Integrity is our watchword at Shippers’ Council, says Bello

Hassan Bello. Photo: SHIPSANDPORTS
The Executive Secretary, Nigerian Shippers’ Council (NSC), Mr. Hassan Bello, has said that the Council has taken time to ensure that its integrity remains untainted in the performance of its statutory obligations as the economic regulator of the ports.
Bello also stated that part of the problems of the ports was the level of corruption in the system, adding that this makes the cost of doing business expensive.
He disclosed that the management of the Council has over the years made credibility their watchword as an umpire in the ports industry.
Speaking with newsmen in Lagos recently, he explained that without credibility, the Council would not be in a position to achieve so much as the ports economic regulator.
Bello said: “When we were appointed as ports economic regulator, one of the terminals said after all, it is just another government agency. But we made a resolution that we will never compromise. We have to have integrity to enjoy that respect for us to regulate. A regulator who takes money from the people you are regulating is a joke; because if you go out, they will say, what is he saying, because you have already compromised integrity.”
Bello, whose Council was appointed the lead agency in the implementation of the Nigerian Ports Process Manual (NPPM), said apart from corruption, Nigerian ports were not expensive, as service providers have not increased tariff in the past 10 years.
Bello cited the boarding of ships for inspection by security agencies as one of the examples of corruption in the ports.
According to him, some of the personnel of the agencies were in the habit of harassing captains to collect bribes from them, a development he condemned as bringing bad image to the country.
“Some will go and harass captains of ships to collect bribes.
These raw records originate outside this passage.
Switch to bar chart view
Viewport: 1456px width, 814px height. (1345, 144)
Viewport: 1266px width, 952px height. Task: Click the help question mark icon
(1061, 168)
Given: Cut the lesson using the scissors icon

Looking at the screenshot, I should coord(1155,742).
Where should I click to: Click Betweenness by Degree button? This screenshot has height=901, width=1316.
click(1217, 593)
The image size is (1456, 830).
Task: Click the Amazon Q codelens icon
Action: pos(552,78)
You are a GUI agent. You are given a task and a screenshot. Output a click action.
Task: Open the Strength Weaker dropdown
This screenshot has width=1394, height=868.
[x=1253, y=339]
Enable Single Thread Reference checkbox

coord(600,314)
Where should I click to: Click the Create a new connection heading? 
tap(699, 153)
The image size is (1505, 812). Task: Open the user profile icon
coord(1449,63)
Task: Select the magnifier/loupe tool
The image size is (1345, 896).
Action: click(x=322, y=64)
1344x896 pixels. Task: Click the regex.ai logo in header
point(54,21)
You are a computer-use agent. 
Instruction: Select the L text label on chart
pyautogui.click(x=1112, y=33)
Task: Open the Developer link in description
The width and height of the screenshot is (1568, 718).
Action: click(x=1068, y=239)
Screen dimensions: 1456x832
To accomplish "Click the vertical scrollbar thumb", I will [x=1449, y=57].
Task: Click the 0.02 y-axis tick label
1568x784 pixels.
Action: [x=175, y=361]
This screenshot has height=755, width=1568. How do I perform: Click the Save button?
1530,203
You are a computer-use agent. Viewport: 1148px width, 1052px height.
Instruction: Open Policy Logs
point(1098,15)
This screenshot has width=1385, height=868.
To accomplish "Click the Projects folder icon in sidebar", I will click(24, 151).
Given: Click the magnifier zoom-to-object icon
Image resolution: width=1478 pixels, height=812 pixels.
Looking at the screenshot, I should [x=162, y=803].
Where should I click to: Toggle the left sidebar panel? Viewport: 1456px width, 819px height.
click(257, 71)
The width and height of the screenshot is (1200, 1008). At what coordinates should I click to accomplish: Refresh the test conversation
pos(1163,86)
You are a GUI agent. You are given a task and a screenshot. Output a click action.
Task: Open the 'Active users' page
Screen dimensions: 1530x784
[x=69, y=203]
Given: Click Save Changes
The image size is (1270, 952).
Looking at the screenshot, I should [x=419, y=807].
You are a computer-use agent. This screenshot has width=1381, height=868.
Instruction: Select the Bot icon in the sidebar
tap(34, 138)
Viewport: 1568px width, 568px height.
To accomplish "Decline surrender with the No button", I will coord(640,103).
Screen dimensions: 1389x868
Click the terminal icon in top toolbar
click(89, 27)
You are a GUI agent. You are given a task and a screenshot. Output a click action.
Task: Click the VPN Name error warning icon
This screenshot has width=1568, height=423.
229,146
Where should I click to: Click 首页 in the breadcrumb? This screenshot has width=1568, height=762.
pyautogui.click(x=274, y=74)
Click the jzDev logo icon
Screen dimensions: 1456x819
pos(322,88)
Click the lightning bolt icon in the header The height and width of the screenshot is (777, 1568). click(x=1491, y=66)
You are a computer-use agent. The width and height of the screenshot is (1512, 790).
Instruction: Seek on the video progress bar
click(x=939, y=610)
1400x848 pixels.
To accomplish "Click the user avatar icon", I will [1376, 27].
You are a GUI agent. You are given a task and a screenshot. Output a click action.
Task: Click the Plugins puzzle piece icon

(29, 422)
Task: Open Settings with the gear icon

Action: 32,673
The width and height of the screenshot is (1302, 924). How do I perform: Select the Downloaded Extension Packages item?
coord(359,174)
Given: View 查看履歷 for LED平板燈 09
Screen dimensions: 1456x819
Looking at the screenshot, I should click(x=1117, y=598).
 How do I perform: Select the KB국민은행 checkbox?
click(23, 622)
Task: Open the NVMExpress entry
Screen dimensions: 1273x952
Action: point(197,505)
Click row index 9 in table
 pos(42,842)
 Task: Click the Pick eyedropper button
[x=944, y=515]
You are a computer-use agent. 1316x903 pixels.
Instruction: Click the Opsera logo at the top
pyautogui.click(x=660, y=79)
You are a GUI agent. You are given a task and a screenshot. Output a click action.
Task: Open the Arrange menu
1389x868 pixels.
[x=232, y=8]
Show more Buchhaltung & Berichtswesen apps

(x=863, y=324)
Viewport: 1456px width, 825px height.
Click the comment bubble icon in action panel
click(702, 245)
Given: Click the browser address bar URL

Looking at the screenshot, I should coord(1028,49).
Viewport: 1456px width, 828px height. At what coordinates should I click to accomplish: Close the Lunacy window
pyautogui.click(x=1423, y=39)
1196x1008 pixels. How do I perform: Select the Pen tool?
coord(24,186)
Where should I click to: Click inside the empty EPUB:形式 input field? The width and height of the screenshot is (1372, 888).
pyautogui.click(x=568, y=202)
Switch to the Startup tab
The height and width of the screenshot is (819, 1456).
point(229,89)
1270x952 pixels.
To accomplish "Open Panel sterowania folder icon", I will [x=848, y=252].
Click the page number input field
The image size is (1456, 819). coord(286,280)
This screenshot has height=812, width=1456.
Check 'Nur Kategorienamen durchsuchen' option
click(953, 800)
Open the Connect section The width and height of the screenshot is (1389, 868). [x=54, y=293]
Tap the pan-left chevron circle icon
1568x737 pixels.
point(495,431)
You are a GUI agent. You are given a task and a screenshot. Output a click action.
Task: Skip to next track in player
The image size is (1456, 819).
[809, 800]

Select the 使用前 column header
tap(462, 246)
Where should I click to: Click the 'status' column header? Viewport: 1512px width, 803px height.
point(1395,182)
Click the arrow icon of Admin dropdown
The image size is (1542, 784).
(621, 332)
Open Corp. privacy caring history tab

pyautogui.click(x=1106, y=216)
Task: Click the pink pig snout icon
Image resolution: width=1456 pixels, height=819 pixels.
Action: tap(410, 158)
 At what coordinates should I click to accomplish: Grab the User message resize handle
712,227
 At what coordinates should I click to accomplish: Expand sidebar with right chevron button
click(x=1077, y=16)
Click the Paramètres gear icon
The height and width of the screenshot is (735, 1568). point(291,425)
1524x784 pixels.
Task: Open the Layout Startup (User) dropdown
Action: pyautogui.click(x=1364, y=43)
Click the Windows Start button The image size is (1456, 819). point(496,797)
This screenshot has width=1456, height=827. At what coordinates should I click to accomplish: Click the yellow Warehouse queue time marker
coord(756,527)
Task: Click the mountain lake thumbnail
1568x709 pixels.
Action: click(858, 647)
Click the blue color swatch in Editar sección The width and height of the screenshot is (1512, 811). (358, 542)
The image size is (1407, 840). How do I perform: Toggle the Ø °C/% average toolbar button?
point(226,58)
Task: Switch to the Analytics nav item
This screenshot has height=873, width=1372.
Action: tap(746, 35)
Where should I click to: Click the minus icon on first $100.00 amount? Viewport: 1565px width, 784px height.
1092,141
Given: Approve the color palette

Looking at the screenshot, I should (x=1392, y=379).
Why will anybody go and ask the captains for bribe,” he queried.
He also disclosed that it was in a bid to collect bribe that some of the agencies would prefer to board a ship separately instead of embarking on joint inspection.
“Why will agencies board the vessel at different times? It is because they don’t want to do that in the presence of everybody else so that they can privately negotiate how to be settled,” he said.
Bello disclosed that this was what forced the Council to insist that boarding of ships for inspection should be done jointly at the same time.
Joint boarding, he explained, eliminates delay for ships as such exercise could be completed within 30 minutes.
“Captains don’t want to come to Nigeria because of the delay. Ship’s turnaround time is a factor determining the efficiency of a port. For us in the NSC, we are determined to change things,” he said.